The context of this decision is clear enough: Amidst nationwide protests against the institutional racism that caused the murders of George Floyd, Breonna Taylor, Ahmaud Arbery, et al., no streaming service wants to be associated with material that puts it on the wrong side of history.
The problem is that, in the world of film, “Gone With the Wind” is history—an essential artifact of erstwhile American values alongside “The Birth of a Nation,” “Song of the South” and numerous other now-execrable expressions of what the United States used to produce and represent. While we now generally view these movies with cringing, eye-rolling horror—if, indeed, we watch them at all—their mere existence serves a critical and indispensable reminder of what our country once stood for, and of how far we have (or have not) progressed ever since.
Hollywood’s adaptation of Margaret Mitchell’s best-selling novel may strike us today as irredeemably racist. However, adjusted for inflation, it is also the highest-grossing film ever made in the United States. Rather than simply stowing the movie away in the national attic—never to be seen or heard from again—would it not be more fruitful, more educational and ultimately more enlightening to attempt to reconcile those twin realities and hopefully arrive at some greater truth, however unpleasant it might be?

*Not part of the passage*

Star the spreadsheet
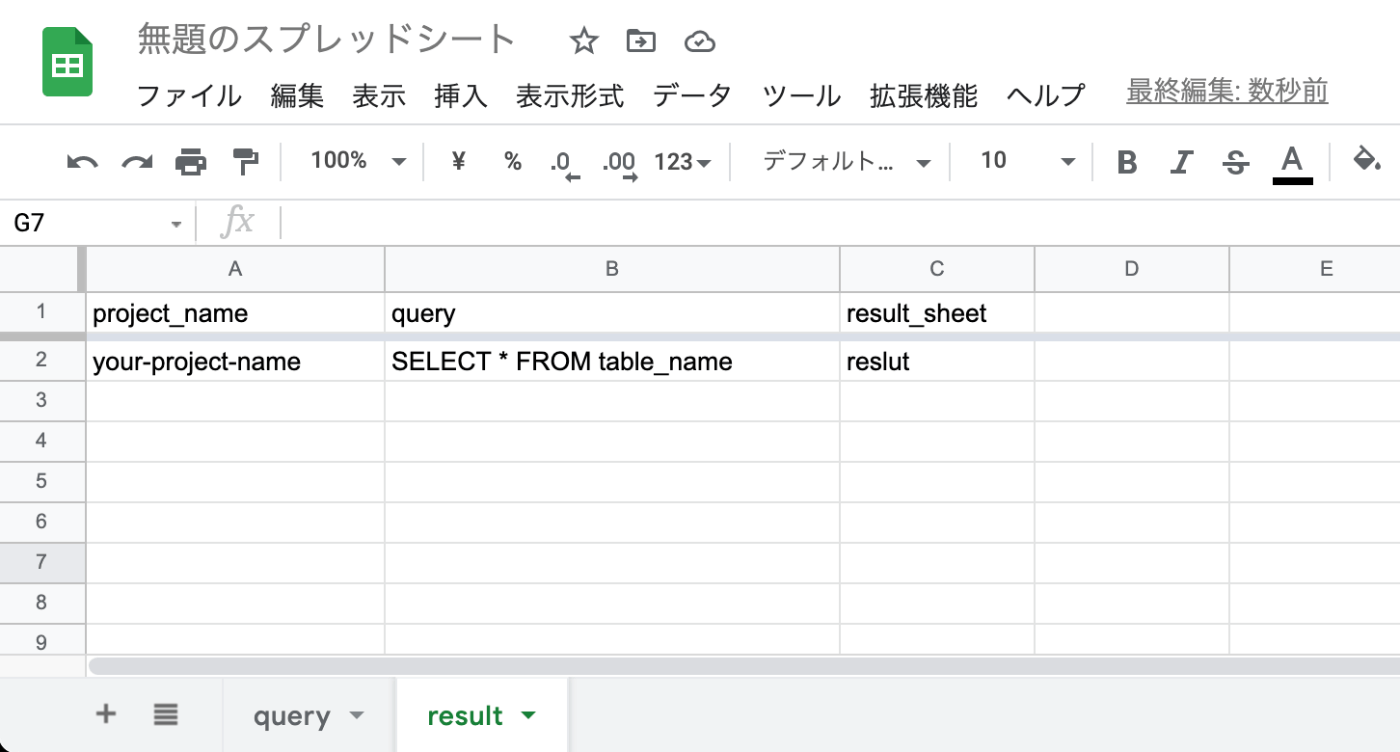This screenshot has width=1400, height=752. pyautogui.click(x=583, y=41)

I say yes. As with all “problematic” cultural touchstones, I say we should keep everything out in the open for all to see, and to engage in the messy, uncomfortable conversations we claim to value and desire in this supposedly free-thinking society. Arguing—as many do—that some works of art are simply too toxic to exist is to deny each of us the opportunity to make that decision for ourselves—and, more importantly, to more fully reckon with our collective past, rather than sweeping it under the rug, as if that would solve anything. (In the “Gone With the Wind” case, HBO has said, to its credit, that it will eventually re-install the movie with “a discussion of its historical context.”)

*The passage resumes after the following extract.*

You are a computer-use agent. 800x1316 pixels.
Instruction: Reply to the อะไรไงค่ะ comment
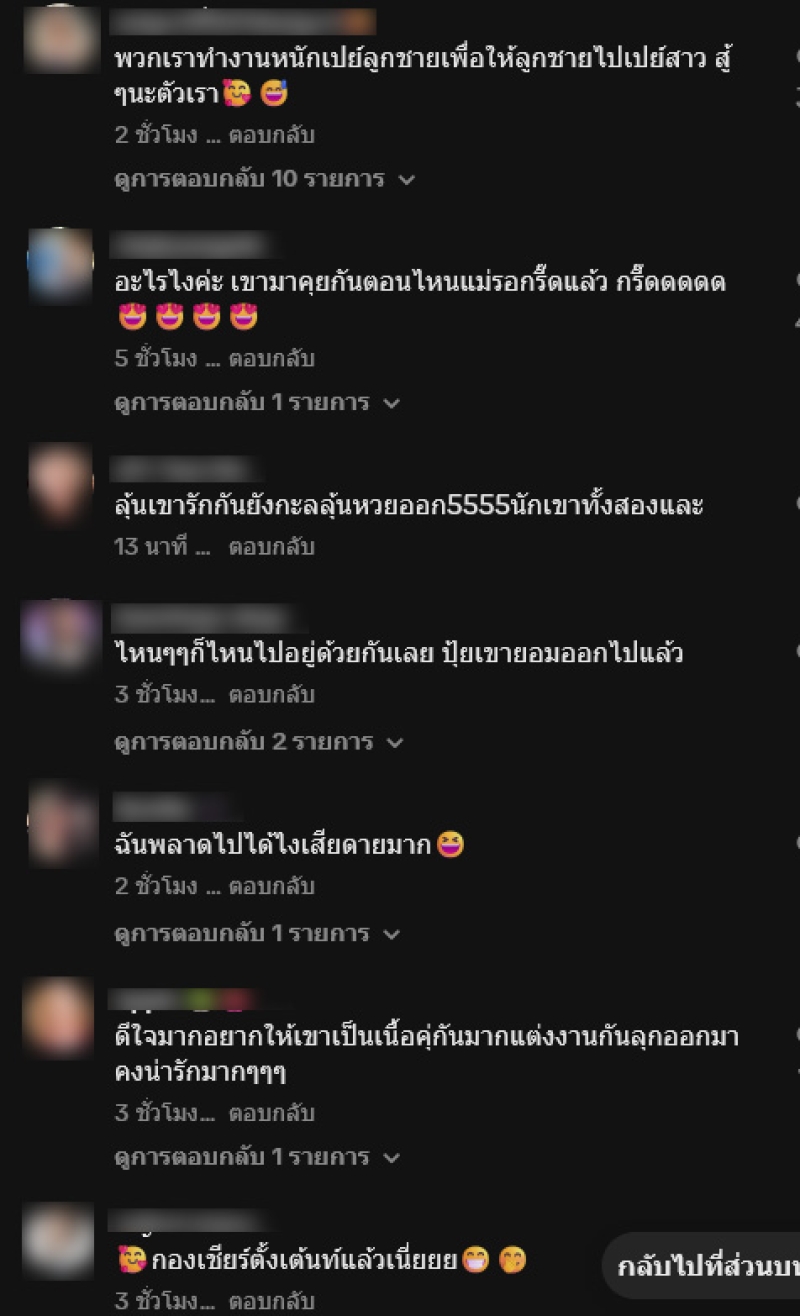271,358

What most animates my resistance to this censorious approach to the past—and, more broadly, to the “cancel culture” movement that believes in purging society of all forms of political incorrectness—is the dangerous question of who gets to decide which art is appropriate for public consumption and which is unsuitable, offensive or otherwise beyond the pale. In a nation that supposedly holds the freedom of expression sacrosanct—believing that the Ku Klux Klan has the same right to the public square as the Lions Club or Black Lives Matter—the notion of appointing an individual (or group of individuals) to determine what we can all watch and what we can’t ought to strike us as fundamentally repugnant. Indeed, even if 99 percent of us agree a particular film, book, etc., has worn out its welcome, what right do we have to deny the other 1 percent the opportunity to make themselves look ridiculous?
We have no such right, nor should we. If the First Amendment means anything, it’s that repulsive speech—such as a movie that effectively glorifies slavery—deserves just as much protection from censorship as speech that is wholesome and uncontroversial. If we only cared about the latter, we wouldn’t really need a First Amendment in the first place, would we?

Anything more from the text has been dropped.